On ignore avec quelle forme du bouddhisme il a pu être en contact (à cette époque, diverses écoles du bouddhisme ancien, mais aussi du Mahāyāna, étaient implantées en Asie centrale), mais la biographie du Buddha, si populaire chez tous les peuples bouddhistes, devait vraisemblablement lui être connue, notamment tout ce qui se rapportait à son enfance et à sa vocation – qu’on retrouvera dans la légende de saint Josaphat.
Mani a sans doute été sensible à l’orientation ascétique présente dans ces textes, tout comme aux enseignements sur la vanité des choses mondaines, que lui-même professait. De plus, on constate que la communauté bouddhique offre quelques points de ressemblance avec celle que lui-même préconise : les bhikṣu (moines) et upāsaka (laïcs) bouddhistes jouent, les uns vis-à-vis des autres, à peu près le même rôle que les "élus" et les "auditeurs" du manichéisme, les seconds soutenant matériellement les premiers, qui se vouent complètement à leur démarche spirituelle et à l’enseignement ; de même Mani recommande à ces "élus" de respecter cinq "commandements" qui correspondent, à peu de choses près, aux cinq préceptes bouddhiques. Cela dit, on ne trouvera nullement dans les textes bouddhiques le rejet total du corps, présenté comme une menace pour l’âme, seule existante, qu’enseigne Mani !

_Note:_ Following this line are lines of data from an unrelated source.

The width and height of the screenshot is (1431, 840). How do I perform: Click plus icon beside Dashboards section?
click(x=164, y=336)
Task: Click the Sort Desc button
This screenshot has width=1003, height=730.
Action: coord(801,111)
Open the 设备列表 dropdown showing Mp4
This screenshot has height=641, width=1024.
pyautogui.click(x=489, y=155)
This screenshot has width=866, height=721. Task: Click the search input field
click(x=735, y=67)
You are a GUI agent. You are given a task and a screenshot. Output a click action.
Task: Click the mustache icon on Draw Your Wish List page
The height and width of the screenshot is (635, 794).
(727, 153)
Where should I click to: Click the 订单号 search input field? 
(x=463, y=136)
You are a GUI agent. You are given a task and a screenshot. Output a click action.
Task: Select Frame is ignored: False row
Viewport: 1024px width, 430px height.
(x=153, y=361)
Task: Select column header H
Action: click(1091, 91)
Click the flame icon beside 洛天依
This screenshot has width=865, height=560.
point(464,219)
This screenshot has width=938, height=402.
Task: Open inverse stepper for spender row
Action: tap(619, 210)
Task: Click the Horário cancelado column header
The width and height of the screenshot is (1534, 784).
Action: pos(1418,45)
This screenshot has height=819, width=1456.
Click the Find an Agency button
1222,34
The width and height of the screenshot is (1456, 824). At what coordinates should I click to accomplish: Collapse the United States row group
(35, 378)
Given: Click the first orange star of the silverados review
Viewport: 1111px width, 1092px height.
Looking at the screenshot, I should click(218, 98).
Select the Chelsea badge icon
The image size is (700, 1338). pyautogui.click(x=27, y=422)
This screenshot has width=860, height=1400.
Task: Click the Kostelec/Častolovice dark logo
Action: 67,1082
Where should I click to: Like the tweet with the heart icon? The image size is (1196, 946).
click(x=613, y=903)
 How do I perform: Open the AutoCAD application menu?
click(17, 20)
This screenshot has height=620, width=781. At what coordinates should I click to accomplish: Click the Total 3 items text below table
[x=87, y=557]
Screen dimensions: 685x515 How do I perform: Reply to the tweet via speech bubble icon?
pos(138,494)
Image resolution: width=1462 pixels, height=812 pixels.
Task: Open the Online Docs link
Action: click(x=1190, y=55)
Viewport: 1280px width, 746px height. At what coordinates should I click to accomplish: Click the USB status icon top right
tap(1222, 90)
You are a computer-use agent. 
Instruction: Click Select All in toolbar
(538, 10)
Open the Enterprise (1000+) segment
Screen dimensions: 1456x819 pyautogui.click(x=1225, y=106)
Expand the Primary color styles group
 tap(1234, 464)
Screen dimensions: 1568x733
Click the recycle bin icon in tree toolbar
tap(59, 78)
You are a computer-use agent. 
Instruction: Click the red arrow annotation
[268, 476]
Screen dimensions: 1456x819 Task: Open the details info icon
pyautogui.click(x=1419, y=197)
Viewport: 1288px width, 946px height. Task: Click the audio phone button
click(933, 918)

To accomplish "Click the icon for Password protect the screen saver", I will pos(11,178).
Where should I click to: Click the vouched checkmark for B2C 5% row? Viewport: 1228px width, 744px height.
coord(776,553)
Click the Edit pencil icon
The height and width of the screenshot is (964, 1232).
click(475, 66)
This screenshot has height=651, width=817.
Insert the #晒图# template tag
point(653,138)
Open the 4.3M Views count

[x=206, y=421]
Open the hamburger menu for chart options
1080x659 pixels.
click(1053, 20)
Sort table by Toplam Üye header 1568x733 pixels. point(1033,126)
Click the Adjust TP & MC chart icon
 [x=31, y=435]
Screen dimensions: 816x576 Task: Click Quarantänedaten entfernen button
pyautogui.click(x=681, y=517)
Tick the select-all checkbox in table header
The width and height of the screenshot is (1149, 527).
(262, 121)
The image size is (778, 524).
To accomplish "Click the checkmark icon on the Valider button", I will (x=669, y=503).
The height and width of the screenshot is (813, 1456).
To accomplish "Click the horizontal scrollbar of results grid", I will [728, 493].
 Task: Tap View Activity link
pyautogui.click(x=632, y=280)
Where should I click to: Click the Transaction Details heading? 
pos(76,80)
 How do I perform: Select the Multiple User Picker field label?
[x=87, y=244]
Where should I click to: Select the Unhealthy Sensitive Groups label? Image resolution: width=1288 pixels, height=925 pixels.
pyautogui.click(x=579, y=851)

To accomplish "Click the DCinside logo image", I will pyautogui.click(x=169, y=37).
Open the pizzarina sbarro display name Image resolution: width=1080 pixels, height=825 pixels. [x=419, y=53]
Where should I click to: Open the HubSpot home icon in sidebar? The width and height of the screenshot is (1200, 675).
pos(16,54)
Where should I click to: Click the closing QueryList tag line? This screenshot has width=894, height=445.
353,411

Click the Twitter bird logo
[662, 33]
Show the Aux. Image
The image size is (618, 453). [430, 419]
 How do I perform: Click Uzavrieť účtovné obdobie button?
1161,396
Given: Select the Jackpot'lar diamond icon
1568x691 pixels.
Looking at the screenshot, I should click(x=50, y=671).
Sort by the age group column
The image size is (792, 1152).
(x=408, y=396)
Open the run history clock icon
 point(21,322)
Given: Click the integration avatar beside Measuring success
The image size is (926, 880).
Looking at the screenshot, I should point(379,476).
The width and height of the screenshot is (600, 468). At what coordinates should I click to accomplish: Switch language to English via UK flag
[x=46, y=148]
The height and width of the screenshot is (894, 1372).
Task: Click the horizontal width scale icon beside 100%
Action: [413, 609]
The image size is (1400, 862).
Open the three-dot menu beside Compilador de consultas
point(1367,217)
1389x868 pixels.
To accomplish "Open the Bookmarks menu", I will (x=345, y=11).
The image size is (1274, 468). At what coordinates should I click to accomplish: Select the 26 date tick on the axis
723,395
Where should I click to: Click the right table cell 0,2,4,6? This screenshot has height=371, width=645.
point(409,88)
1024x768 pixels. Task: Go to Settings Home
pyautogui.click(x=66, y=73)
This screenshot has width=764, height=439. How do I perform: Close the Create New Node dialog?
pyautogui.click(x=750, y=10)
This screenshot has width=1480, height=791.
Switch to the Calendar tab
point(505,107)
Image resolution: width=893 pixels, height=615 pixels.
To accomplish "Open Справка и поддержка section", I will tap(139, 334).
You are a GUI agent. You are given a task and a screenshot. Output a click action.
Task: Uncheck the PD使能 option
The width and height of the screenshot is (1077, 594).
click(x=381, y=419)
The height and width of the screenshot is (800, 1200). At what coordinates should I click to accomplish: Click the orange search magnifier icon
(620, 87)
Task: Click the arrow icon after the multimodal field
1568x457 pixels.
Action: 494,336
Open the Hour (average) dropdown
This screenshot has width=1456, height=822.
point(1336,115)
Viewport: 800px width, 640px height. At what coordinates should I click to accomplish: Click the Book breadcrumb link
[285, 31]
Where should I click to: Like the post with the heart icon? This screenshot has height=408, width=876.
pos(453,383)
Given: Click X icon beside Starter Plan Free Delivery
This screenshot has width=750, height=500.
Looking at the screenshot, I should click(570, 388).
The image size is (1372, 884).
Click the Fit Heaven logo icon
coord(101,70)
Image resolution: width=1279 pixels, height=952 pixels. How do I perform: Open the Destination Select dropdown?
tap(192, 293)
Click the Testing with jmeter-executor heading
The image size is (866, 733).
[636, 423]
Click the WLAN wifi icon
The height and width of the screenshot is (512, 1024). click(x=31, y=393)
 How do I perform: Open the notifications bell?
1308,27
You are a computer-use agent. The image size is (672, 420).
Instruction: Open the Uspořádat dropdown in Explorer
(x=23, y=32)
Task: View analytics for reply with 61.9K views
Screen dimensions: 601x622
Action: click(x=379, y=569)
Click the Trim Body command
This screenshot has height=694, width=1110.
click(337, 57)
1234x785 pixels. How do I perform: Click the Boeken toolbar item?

De l’Asie centrale et de la Perse, la biographie du Buddha pénètrera plus tard le monde arabe et parvient finalement aux bords de la Méditerranée : une bibliographie d’origine arabe nous apprend que, dans la seconde moitié du VIIIe s., au sein de la communauté des ismaélites de Syrie, des textes persans sont traduits, d’abord en syrien puis en arabe, sous le nom de"Livre de Bilawhar et Yûdâsaf" (Kitab Bilawhar wa-Yudasaf). Les musulmans, peu sensibles aux vertus ascétiques, restent assez proches de leurs modèles perses et ne font que retranscrire les textes en y ajoutant quelques remarques d’ordre monothéiste qui n’altèrent pas le récit même de la vie du Buddha.
 

L'histoire de Bilawhar et Yûdâsaf​

Il y a bien longtemps, en Inde, vivait un roi du nom d’Abénès. Païen, serviteur d’idoles, il se désespérait de n’avoir pas de fils pour lui succéder quand naquit enfin un garçon, qu’il nomma Yûdâsaf. Mais un sage devin lui annonça que ce dernier ne régnerait pas sur le royaume de son père parce qu’il deviendrait "un grand guide sur la voie de la vérité".
Le roi, mécontent, fit chasser les hommes de dieu de son royaume et décida d’enfermer son fils dans un palais splendide, à l'abri du spectacle des misères de ce monde. Il était interdit de lui parler "de mort, de vieillesse, d'infirmité, de pauvreté" et, si un serviteur tombait malade, on le chassait et on le remplaçait par un bien portant.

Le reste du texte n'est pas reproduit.